Grandfather Mountain, which climbs 5,946 feet over northwest North Carolina, is a location of incredible biodiversity and spectacular splendor. The mountain, which is part of the United Nations' Southern Appalachian Biosphere Reserve, is thought to be 300 million years old, with some rock formations dating back 1.2 billion years.
Guests pay an admission fee to drive through the park in their own vehicles, stopping along the way to enjoy a variety of activities such as native wildlife exhibits, the Wilson Center for Nature Discovery, hiking trails, and the famous Mile High Swinging Bridge, which connects two peaks one mile above sea level. The main draw is the exciting sensation of being on top of the world while gazing out across views of mountain ridge after mountain ridge falling to the horizon, which is easily accessible through a paved road to the 5,300-foot height on Grandfather's summits.

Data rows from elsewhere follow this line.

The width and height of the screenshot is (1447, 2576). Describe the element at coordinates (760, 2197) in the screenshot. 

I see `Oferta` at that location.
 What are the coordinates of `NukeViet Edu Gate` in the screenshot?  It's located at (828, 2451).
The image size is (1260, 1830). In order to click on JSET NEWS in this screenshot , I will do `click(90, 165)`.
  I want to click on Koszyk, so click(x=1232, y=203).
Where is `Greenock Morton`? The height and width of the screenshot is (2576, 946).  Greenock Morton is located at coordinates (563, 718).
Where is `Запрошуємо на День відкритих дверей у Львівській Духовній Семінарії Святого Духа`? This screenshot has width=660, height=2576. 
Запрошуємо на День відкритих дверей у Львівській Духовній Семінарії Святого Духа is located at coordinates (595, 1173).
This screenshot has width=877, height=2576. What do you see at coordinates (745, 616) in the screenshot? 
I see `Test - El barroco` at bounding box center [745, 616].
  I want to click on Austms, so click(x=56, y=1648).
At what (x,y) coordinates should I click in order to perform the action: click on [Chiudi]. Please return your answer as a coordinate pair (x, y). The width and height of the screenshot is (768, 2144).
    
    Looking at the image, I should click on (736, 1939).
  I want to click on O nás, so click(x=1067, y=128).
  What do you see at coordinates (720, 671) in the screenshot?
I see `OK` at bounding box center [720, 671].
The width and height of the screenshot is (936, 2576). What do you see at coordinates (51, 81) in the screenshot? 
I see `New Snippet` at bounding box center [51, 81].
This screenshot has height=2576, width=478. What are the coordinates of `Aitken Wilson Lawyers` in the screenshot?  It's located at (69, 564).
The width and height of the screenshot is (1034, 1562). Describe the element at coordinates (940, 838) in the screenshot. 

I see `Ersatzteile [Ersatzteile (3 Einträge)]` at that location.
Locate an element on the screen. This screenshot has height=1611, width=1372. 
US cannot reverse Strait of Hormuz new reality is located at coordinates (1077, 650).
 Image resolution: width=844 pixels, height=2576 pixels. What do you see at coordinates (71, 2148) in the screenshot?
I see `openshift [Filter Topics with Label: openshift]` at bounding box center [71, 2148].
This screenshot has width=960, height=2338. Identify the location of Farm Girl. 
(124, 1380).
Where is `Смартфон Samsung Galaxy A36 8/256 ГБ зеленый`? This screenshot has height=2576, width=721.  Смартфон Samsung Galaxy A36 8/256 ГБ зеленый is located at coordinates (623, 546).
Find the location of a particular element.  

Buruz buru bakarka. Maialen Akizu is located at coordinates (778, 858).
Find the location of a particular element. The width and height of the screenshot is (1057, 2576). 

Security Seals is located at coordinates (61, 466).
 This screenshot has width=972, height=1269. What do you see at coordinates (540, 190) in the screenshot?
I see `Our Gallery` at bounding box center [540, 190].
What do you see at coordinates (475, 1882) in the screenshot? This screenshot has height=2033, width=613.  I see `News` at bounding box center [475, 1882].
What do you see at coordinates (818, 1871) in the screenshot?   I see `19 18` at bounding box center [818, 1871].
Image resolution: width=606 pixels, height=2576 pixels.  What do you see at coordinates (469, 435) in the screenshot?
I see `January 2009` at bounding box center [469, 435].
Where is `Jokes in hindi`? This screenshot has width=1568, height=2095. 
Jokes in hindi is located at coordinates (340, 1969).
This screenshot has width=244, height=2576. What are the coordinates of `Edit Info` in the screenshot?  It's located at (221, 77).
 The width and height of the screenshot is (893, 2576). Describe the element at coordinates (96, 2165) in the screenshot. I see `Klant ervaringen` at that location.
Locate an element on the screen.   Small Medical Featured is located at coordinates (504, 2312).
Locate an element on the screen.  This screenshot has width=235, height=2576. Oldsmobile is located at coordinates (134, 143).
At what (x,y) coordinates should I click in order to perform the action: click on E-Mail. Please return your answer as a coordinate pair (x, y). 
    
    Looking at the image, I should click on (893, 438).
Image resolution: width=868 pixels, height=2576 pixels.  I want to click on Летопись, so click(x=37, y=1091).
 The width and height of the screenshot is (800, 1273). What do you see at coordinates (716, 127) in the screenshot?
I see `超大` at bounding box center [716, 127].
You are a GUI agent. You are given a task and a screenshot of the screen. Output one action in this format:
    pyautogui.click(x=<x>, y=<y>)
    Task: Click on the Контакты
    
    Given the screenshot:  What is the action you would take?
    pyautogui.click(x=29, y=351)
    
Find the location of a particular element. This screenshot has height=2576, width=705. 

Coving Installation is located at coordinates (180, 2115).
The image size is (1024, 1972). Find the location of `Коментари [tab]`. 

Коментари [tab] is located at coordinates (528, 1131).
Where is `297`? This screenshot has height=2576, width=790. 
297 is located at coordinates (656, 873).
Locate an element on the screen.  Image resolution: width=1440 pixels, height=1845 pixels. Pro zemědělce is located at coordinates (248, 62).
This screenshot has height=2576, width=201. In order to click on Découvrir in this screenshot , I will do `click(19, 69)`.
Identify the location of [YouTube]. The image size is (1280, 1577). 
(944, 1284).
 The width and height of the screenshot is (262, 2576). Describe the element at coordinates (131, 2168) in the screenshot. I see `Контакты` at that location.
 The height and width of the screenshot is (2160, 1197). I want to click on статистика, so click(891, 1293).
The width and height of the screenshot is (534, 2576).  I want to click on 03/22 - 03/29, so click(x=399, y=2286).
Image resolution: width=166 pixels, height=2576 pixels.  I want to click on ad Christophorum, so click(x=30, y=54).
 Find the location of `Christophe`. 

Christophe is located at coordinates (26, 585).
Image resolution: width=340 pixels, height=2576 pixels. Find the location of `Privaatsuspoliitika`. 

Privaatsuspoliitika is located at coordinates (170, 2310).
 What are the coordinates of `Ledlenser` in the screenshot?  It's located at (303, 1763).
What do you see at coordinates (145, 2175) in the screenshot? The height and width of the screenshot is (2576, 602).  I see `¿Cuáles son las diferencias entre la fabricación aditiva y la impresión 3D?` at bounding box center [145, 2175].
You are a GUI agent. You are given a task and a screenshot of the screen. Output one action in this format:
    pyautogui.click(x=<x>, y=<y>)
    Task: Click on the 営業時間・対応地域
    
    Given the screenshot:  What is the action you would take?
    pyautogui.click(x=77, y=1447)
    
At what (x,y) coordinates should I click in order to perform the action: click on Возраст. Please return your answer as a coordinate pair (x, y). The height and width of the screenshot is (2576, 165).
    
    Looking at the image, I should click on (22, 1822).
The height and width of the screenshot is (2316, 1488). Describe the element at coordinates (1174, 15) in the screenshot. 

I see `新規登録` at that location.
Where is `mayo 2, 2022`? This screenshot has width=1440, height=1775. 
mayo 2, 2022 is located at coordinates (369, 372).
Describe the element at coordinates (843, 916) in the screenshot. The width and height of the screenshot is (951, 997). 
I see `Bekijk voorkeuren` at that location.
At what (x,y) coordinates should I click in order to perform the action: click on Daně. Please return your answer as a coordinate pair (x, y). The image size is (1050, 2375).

The Foundation offers several educational opportunities as well as popular annual events. Guests may enjoy several daily activities included with entry as well as extra unique experiences for an additional cost from April to October.
The state of North Carolina owns the remaining two-thirds of Grandfather Mountain's wild and undeveloped areas. Grandfather Mountain State Park is only accessible by foot, and tourists may climb many miles of hard alpine paths that go through or around rock cliffs and pinnacles (sometimes with the help of ropes and ladders) through high-elevation scenery unlike any other in the Southeast. Hikers can enter the State Park through one of two trailheads: the Profile Trail off N.C. 105 on the mountain's western side or the Daniel Boone Scout Trail off the Blue Ridge Parkway on the mountain's eastern slope. There are no trail fees, but all hikers are required to register at the trailhead so that State Park rangers can keep track of how many people are on the trails.